Twin beam dual-energy vs single-energy on a novel PET-dual energy CT: Phantom study and clinical validation.

1767 Objectives: To assess the quantitative image quality and radiation dose of twin beam dual-energy (TBDE) and single-energy technique at different kV levels on a novel PET-DECT scanner. Methods and Materials A chest phantom was scanned with a PET-DECT scanner (Biograph mCT Flow, Siemens Healthineers) in single-energy (SE) and dual-energy (DE) mode [slice thickness 3 mm, pitch 0.6 (SE) and 0.3 (DE)]. Phantom SE acquisitions from 70kV to 140kV and 120kV DE acquisition were performed. 13 patients underwent TBDE protocol (120 kV/140mAs, slice thickness 3mm, pitch 0.3) for primary lung cancer staging. TBDE dataset was used to generate linearly-blended (TB-LB) and noise-optimized virtual monoenergetic images at 50keV (TB-50keV) using filtered-back projection (FBP) and iterative reconstruction (IR).
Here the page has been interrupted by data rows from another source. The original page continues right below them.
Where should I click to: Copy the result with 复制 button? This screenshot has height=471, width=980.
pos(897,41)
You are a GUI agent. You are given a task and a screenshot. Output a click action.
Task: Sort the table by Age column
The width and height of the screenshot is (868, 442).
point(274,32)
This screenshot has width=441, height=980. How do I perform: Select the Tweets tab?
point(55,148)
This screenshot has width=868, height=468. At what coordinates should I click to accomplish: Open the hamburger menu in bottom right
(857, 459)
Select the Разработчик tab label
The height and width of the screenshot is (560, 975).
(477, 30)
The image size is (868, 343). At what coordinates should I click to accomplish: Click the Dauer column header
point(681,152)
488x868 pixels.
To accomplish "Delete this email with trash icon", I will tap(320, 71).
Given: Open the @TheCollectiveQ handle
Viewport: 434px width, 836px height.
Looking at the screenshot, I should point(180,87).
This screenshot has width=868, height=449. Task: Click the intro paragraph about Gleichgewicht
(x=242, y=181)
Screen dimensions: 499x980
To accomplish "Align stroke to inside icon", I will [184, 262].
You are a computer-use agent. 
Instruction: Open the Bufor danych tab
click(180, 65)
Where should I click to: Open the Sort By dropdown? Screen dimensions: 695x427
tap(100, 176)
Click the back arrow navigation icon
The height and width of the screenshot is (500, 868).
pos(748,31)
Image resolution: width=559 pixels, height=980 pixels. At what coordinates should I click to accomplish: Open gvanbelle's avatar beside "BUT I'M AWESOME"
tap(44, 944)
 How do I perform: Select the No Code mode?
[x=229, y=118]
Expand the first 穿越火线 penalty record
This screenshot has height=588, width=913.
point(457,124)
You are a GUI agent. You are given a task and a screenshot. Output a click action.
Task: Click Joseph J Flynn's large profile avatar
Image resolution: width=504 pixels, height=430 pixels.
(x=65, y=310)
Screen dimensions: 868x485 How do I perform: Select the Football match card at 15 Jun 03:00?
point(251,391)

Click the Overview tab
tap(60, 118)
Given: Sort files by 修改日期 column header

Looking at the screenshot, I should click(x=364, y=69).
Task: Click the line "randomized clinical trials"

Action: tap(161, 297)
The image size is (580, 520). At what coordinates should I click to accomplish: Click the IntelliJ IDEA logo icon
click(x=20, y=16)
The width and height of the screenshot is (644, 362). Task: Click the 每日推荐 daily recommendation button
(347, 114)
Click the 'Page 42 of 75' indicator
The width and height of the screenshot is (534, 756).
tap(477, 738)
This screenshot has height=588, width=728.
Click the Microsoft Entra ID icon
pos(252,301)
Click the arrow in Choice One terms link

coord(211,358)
Contrast-to-noise ratio (CNR) was calculated and iodine CNR was normalized by radiation dose (CTDI) for all protocols using a figure-of-merit (FOM). Results TB-50keV datasets achieved the highest CNR and FOM compared to other datasets at each reconstruction. TB-50keV dataset reconstructed with IR 5 obtained the highest CNR, accounting for a 2-fold increase compared to FBP. TB-DE acquisition showed a CTDI of 6.7mGy, lower than 100kV (8.3mGy) and 120kV (14.2mGy). Patient data matched phantom result, TB-50keV achieved the highest CNR (5.39±1.61), yet with a 40% reduction in CTDI (9.7±1.8 mGy) compared with SE120kV protocol. Conclusion TB-50keV achieved higher CNR and FOM values compared to SE dataset ≥100 kV at a lower radiation dose. IR technique significantly improves DE and SE datasets CNR. Thus, TB-50keV dataset with IR reconstruction can significantly improve the objective image quality of a PET-DECT acquisition.